This Great Social Upheaval

The story of the classroom skit described at the beginning of Kathryn Soper's essay functions as a troubling emblem of the nature of Mormon discourse about feminism.  Of course, Soper is here telescoping the anecdote to make a point, and the real classroom discussion was undoubtedly more nuanced. Nonetheless, the feminism(s) articulated in the introduction to the article and in the online conversation reported throughout could not be mistaken for articulations of feminist theory and practice in the real world (or even the ivory tower!). And while one can't fault Soper's attempt to cover as broad a swath of Mormon women's thinking as possible, her wide-ranging description of the current state of the discussion among Mormon women makes it clear how much work must yet be done to find a Mormon voice that can meaningfully participate in feminist conversations.

The way that we talk about feminism matters. It's true that most of the language available is overburdened with meaning, but that only makes it more important to speak precisely. The framing of the argument is, perhaps more in this discussion than most, itself an argument. By not doing the work of respectfully attending to the internal logic and subtleties of feminist thought before retreating to the content-free description of feminism as "a conversation" among inadjudicable interlocutors, Soper's framing actively colludes in emptying the word "feminism" of its useful (if complicated) content. "Feminism" can then function as "the f-word," a repository for every possible threat to a reified and brittle ideal of femininity -- "bra-burning,"  "man-basher[s]," "selfish mothers," "feminazis," "the embarrassments of feminism." 

The problem is that these are not the embarrassments of feminism, but distortions deliberately created to embarrass feminists. Likewise, characterizing feminist ideas as alien to Mormonism or Christianity is an argument, not a neutral description of feminism. By proceeding as though this argument has already been made, we cede the only ground on which a recognizably Mormon feminism could be constructed.

Soper's suggestion of the reasons Mormons might be uncomfortable with feminism is one example of this sort of embedded argument and presumed conclusion:

[T]he fruits of feminism -- especially contemporary feminism -- are a mixed basket at best. We may see more ill than good in the current trending away from traditional gender roles and family structures. We may agree in a general sense that women's voices should be heard, yet find feminist voices threatening to our values as individuals and as Mormons. Even ardent feminists among us can't deny that a feminist utopia -- meaning the gender-blind society idealized by liberal feminists, or the gynocentric society idealized by radicals -- is a far cry from Zion, despite the shared emphasis on equality.

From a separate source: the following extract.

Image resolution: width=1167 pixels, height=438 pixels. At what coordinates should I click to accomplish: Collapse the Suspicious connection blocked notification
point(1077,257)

But what about that noted liberal feminist, the Apostle Paul?  "There is neither Jew nor Greek, there is neither bond nor free, there is neither male nor female: for ye are all one in Christ Jesus" (Gal. 3:28). Or the threat to traditional family structures posed by Jesus? "For I am come to set a man at variance against his father, and the daughter against her mother, and the daughter in law against her mother in law. And a man's foes shall be they of his own household" (Mt. 10:35-36). Or the gynocentric community formed by Ruth's faithfulness to Naomi's god? 

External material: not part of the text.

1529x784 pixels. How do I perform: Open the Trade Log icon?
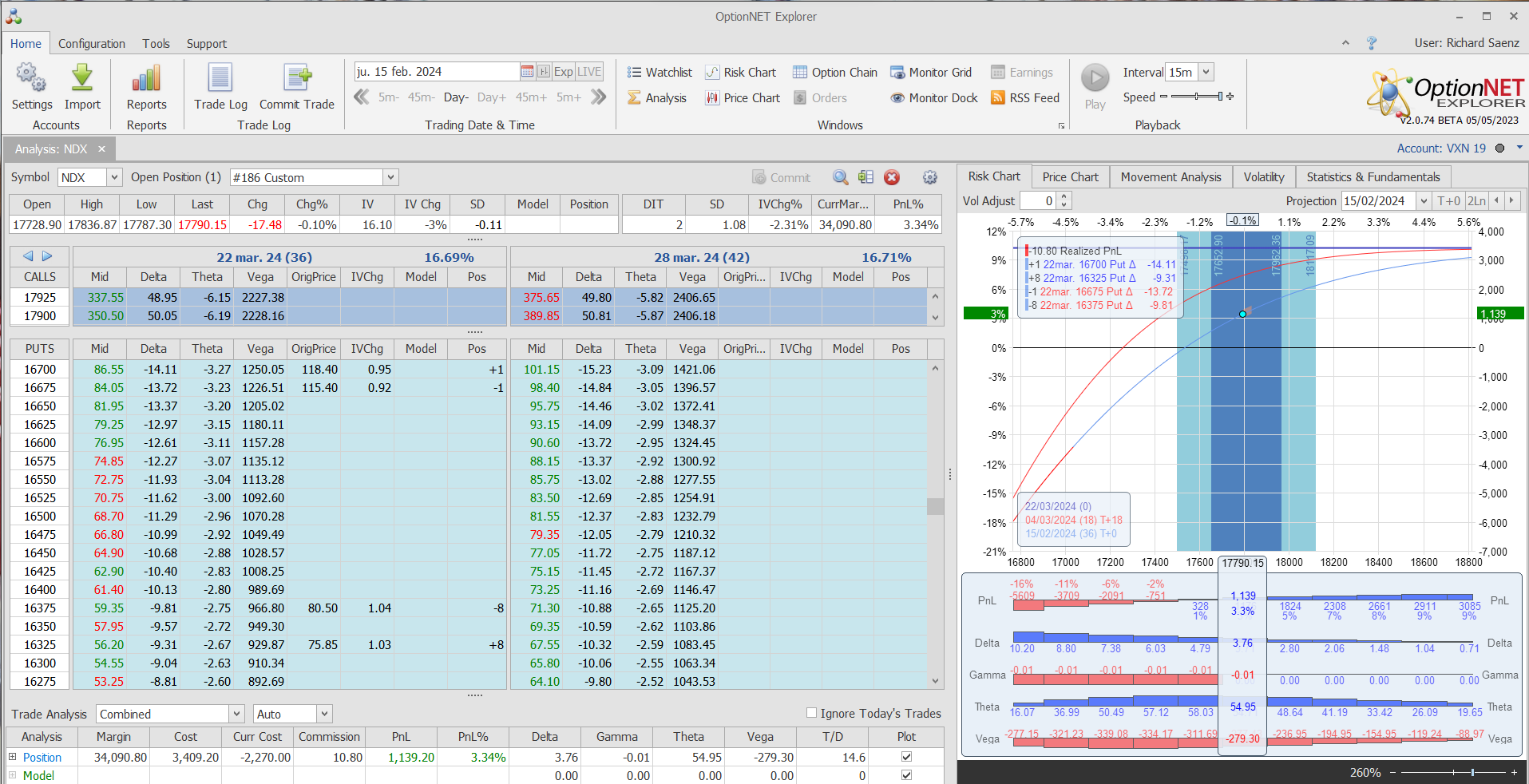[220, 78]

Nineteenth-century Mormon women developed a body of thought informed by the first wave of American feminism, but ultimately quite independent of it, and quite distinct from it. They claimed suffrage, but upheld patriarchy (and polygamy!); they did not seek to emancipate Eve, but to celebrate her redemption; they wrote suffrage songs, and set them to the tunes of their beloved Mormon hymns. It seems to me that 21st-century Mormon women must undertake a similar project. It will take earnest work to become informed about the theological issues at stake, and to articulate them in a way that makes sense to Mormon women with widely varied political and ideological commitments, and then to stay engaged in the conversation which will inevitably be painful. 

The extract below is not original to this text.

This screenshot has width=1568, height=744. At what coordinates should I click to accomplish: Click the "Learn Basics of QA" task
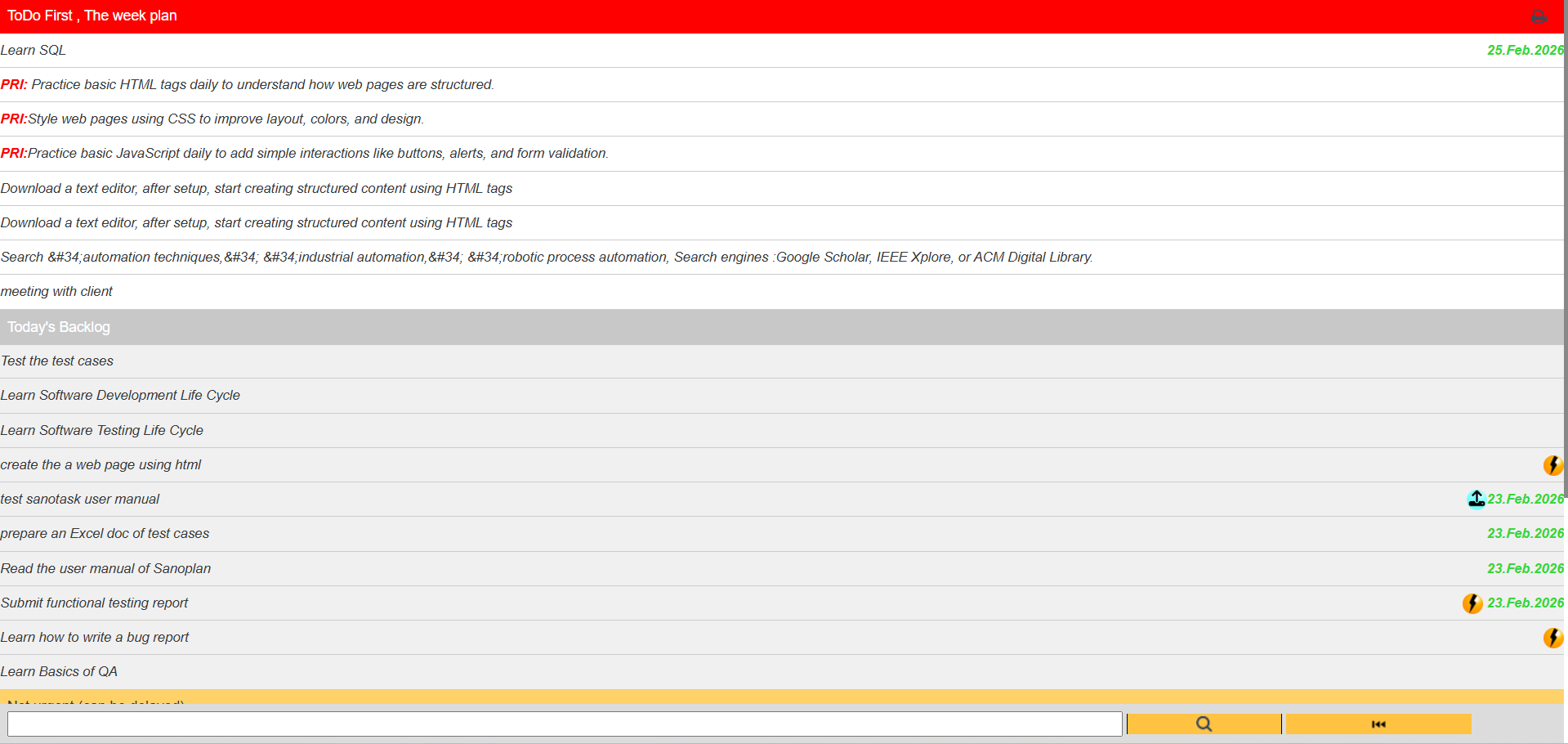coord(60,671)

It will be lonely work for self-identified Mormon feminists, who will find themselves in a no-woman's land between their Mormon sisters who readily identify with the American political right and their feminist sisters who regard patriarchal religion with hostility. But the alternative to this work is stagnation in the shallow pool of recycled American feminist and anti-feminist political discourse. Not articulating a theologically-informed feminism leaves Mormon women with two options:  arguing unproductively over the contours of women's participation in the history of the church and what such an impossibly-fraught historiography might tell us about contemporary practice, or arguing unproductively about whether (or to what degree) a politically-informed and/or activist feminism is in tension with Mormonism.